Only the lines from the top of the material through the line containing "Screen dimensions: 1416x840" should be restated, each one exactly.

Material for the task:
*** Begin section ***

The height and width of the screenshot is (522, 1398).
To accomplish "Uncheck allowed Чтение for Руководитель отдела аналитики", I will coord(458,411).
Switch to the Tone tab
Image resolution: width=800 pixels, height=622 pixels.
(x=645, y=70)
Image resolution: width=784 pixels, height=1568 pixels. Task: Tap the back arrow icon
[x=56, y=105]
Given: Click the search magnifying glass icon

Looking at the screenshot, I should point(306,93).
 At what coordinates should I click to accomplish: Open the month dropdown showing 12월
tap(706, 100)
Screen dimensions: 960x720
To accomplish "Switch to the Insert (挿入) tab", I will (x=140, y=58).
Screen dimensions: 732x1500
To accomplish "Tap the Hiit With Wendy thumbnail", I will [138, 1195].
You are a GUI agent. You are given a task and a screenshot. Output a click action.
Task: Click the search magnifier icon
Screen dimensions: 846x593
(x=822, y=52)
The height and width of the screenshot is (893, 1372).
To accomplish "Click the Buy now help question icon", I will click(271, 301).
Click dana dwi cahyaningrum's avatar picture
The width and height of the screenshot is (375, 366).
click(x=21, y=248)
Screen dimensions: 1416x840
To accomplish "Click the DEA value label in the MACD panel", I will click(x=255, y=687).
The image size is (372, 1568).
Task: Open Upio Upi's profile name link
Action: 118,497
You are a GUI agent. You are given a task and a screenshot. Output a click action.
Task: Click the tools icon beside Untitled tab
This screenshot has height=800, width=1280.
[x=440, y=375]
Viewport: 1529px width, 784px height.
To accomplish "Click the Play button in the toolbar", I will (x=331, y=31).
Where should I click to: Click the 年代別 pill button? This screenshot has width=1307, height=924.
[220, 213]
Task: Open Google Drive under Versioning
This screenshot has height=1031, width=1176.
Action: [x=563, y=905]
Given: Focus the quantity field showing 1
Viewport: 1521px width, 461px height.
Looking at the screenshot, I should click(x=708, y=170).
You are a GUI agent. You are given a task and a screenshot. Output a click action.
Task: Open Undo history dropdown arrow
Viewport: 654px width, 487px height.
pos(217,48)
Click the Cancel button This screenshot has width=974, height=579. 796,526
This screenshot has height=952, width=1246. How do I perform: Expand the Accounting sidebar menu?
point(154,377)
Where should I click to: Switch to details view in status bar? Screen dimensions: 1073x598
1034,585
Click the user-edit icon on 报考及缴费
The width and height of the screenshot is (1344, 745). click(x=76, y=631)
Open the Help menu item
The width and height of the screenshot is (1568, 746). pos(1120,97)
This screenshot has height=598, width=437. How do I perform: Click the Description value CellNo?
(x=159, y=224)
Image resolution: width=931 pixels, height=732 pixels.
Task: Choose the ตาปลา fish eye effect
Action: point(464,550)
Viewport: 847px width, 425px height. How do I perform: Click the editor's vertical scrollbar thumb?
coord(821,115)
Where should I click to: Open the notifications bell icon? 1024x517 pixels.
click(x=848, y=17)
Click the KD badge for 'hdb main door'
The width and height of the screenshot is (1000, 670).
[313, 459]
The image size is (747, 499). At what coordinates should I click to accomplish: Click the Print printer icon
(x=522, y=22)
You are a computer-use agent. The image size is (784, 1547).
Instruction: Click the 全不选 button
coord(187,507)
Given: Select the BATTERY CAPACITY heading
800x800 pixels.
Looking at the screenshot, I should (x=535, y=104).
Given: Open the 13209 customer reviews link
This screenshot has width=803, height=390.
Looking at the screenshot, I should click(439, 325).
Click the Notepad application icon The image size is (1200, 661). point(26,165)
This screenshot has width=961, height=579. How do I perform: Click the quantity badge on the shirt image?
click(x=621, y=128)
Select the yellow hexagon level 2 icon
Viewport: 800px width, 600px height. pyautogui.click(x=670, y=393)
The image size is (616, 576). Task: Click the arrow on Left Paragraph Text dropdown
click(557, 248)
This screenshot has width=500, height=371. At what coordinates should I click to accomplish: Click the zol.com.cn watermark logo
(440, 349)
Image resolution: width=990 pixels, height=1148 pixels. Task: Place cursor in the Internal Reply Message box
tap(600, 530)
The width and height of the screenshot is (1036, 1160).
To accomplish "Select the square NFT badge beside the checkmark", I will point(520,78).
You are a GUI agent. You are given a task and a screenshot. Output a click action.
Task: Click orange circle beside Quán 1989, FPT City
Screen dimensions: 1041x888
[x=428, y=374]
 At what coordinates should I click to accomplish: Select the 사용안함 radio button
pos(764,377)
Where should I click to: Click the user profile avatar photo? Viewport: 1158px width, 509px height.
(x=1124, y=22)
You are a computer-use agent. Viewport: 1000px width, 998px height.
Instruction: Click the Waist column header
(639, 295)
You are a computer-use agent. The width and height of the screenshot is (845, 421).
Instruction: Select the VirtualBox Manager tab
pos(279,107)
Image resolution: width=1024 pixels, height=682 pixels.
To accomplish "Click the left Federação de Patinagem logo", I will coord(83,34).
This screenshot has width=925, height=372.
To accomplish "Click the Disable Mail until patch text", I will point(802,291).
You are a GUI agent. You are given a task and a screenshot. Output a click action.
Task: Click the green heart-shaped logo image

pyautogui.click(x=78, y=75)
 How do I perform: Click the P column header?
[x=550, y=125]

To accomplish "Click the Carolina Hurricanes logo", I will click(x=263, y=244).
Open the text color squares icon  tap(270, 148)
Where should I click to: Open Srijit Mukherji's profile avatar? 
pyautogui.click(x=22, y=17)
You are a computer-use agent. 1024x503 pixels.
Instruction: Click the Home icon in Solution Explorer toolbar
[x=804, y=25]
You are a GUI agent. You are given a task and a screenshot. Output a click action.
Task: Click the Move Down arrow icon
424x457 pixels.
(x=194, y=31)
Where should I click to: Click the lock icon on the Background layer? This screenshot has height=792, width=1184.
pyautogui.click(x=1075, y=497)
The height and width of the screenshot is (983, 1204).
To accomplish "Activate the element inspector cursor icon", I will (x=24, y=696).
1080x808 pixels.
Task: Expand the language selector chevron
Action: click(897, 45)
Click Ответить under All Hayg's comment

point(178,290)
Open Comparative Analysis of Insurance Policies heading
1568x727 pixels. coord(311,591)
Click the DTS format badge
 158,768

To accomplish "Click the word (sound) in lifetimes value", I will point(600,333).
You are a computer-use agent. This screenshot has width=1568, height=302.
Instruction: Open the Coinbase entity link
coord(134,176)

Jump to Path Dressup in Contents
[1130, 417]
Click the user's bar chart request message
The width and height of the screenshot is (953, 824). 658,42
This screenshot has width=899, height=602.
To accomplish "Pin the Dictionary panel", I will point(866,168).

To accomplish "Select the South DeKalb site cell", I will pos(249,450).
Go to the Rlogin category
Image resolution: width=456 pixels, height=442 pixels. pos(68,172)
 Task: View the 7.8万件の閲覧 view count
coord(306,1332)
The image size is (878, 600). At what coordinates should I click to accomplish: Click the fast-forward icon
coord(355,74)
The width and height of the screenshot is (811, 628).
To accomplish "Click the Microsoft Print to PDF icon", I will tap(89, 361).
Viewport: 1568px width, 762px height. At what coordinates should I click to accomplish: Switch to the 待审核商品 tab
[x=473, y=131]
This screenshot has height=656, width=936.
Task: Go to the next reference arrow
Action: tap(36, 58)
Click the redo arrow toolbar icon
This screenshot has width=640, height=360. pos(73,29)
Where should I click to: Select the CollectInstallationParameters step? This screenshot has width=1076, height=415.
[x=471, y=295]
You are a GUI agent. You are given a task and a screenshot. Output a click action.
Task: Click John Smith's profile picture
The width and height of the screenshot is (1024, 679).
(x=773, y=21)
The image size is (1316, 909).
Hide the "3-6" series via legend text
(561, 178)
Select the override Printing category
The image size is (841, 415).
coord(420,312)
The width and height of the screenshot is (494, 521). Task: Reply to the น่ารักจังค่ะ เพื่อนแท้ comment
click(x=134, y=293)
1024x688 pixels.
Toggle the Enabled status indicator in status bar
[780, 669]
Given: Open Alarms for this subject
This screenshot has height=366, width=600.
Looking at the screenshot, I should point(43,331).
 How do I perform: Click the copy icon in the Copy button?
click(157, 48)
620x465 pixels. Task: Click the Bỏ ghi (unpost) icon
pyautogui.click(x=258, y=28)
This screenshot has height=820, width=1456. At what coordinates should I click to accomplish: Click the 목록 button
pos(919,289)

*** End section ***

Output of the task:
The height and width of the screenshot is (522, 1398).
To accomplish "Uncheck allowed Чтение for Руководитель отдела аналитики", I will coord(458,411).
Switch to the Tone tab
Image resolution: width=800 pixels, height=622 pixels.
(x=645, y=70)
Image resolution: width=784 pixels, height=1568 pixels. Task: Tap the back arrow icon
[x=56, y=105]
Given: Click the search magnifying glass icon

Looking at the screenshot, I should point(306,93).
 At what coordinates should I click to accomplish: Open the month dropdown showing 12월
tap(706, 100)
Screen dimensions: 960x720
To accomplish "Switch to the Insert (挿入) tab", I will (x=140, y=58).
Screen dimensions: 732x1500
To accomplish "Tap the Hiit With Wendy thumbnail", I will [138, 1195].
You are a GUI agent. You are given a task and a screenshot. Output a click action.
Task: Click the search magnifier icon
Screen dimensions: 846x593
(x=822, y=52)
The height and width of the screenshot is (893, 1372).
To accomplish "Click the Buy now help question icon", I will click(271, 301).
Click dana dwi cahyaningrum's avatar picture
The width and height of the screenshot is (375, 366).
click(x=21, y=248)
Screen dimensions: 1416x840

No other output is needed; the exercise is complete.